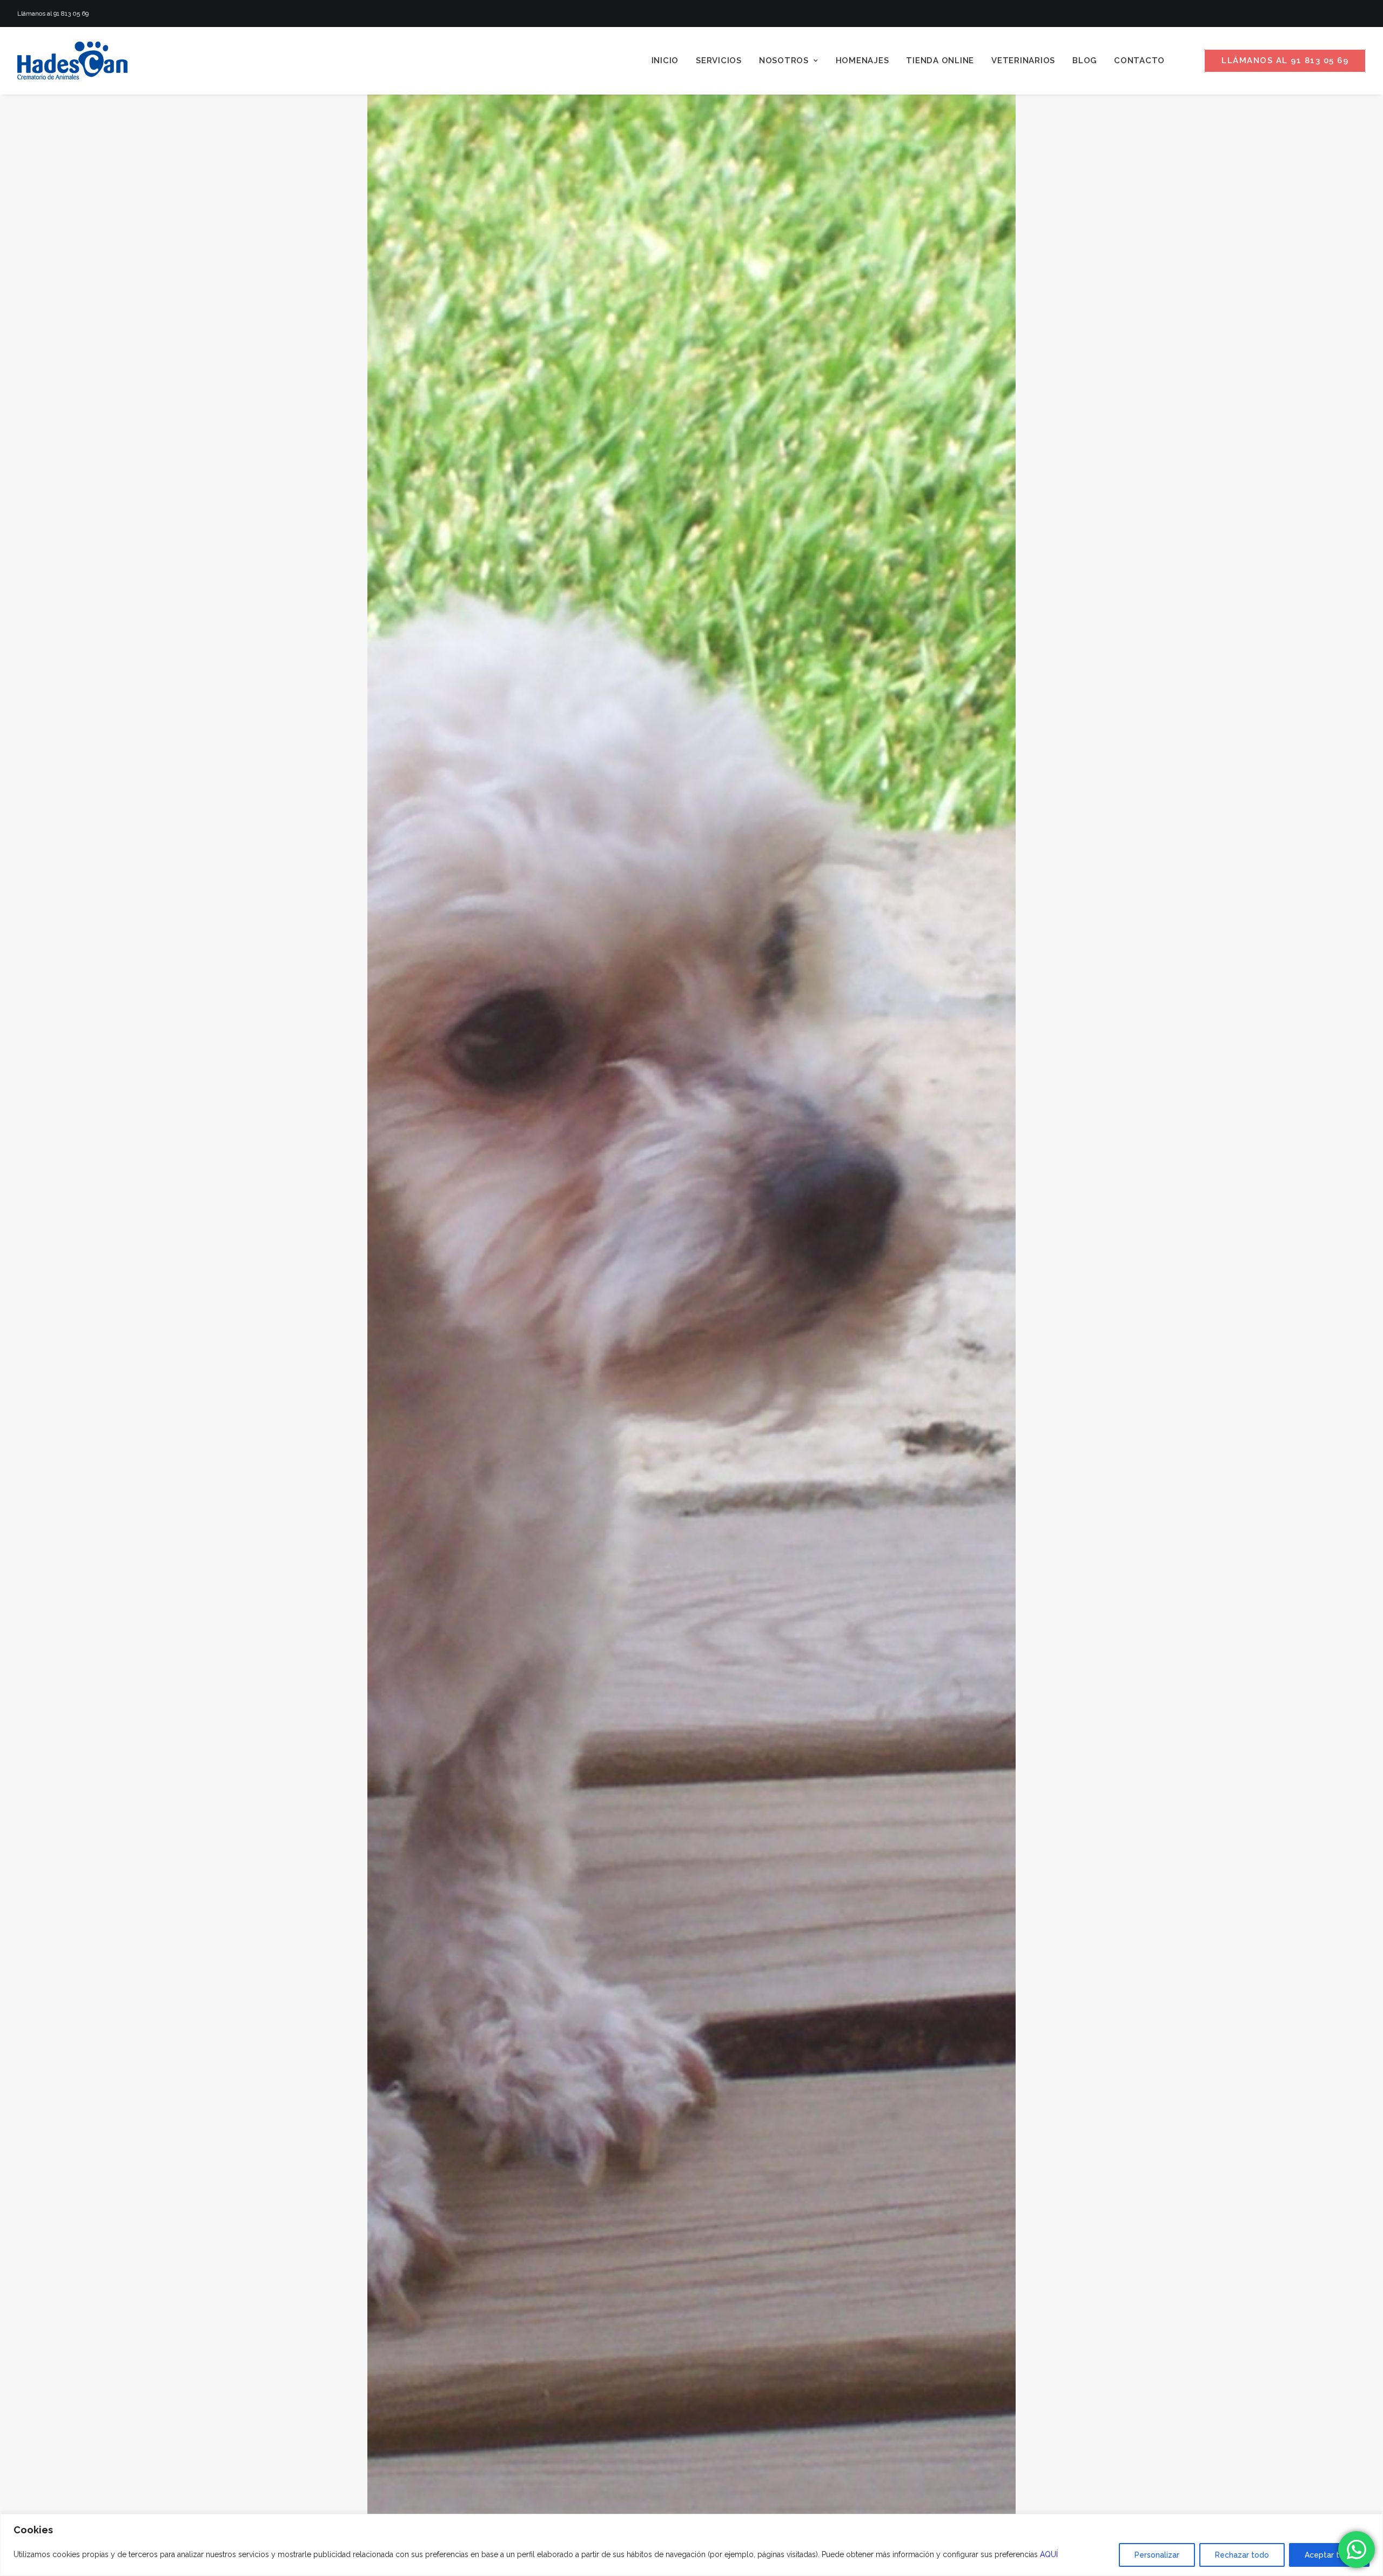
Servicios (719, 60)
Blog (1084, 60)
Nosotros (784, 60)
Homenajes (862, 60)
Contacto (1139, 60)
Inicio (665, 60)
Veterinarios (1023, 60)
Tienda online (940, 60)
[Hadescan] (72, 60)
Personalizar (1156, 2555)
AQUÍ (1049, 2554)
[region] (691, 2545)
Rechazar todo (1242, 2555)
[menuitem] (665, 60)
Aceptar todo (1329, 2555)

* * * * * * *

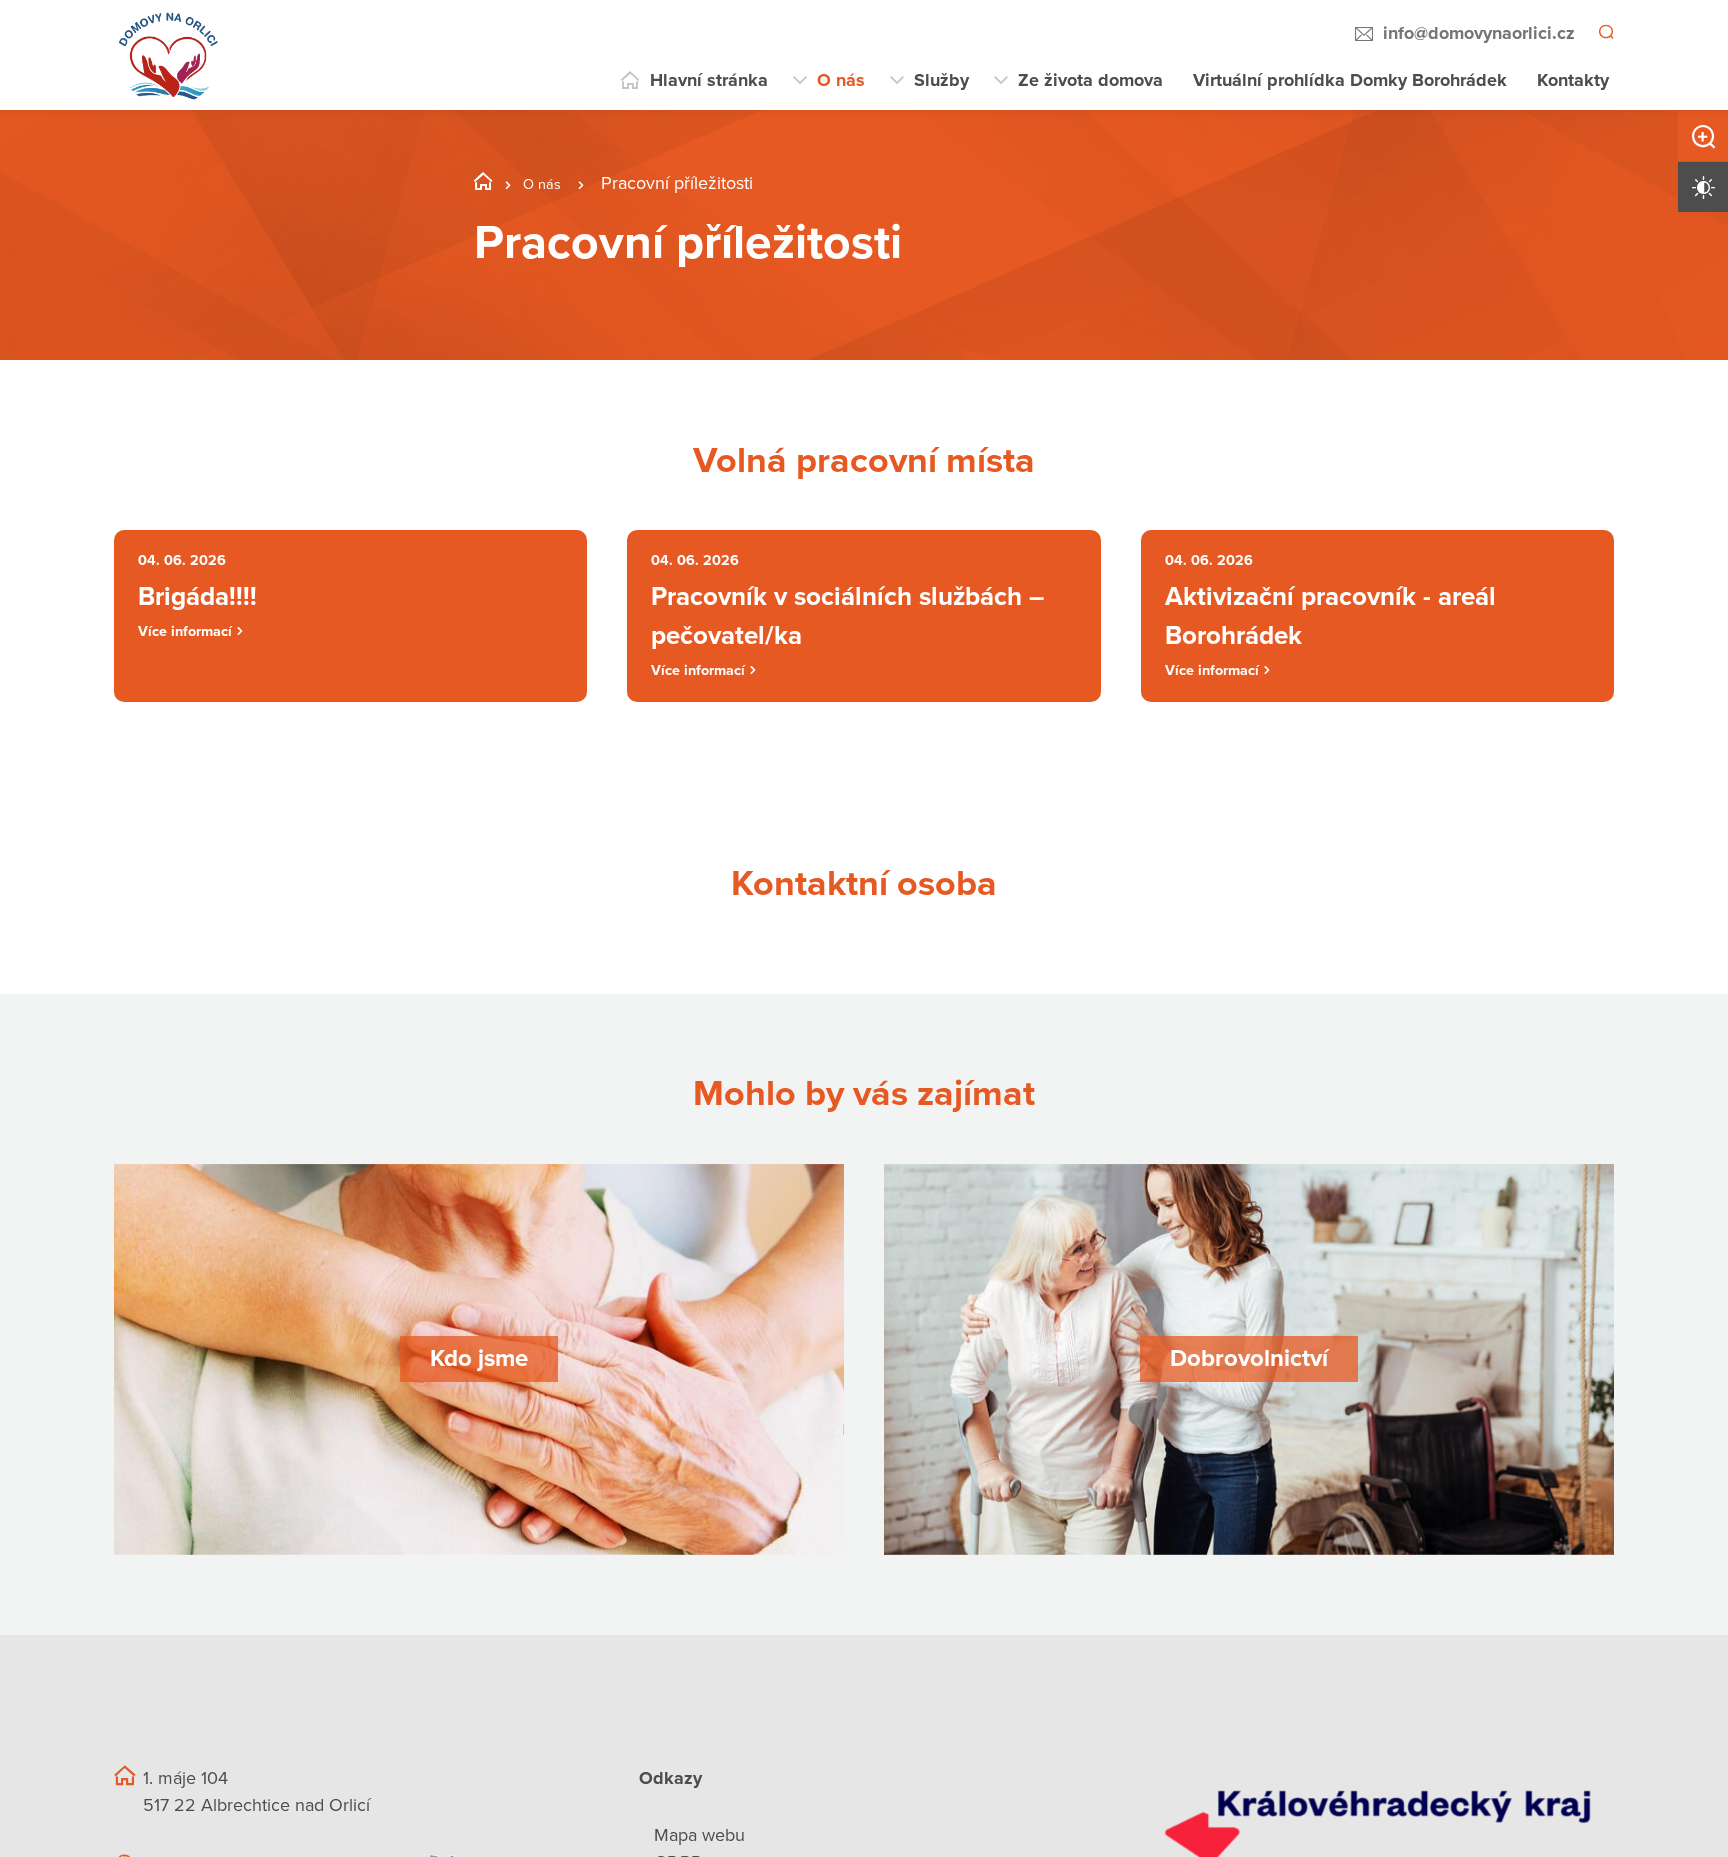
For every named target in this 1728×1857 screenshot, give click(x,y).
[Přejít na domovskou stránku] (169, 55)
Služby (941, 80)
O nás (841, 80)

* * * * * * *

■ Work order
Starting with the line with "For every named" above and going on through the line with "O nás (841, 80)", transcribe every line exactly, both ends included, and add nothing.

■ Solution for this problem
For every named target in this 1728×1857 screenshot, give click(x,y).
[Přejít na domovskou stránku] (169, 55)
Služby (941, 80)
O nás (841, 80)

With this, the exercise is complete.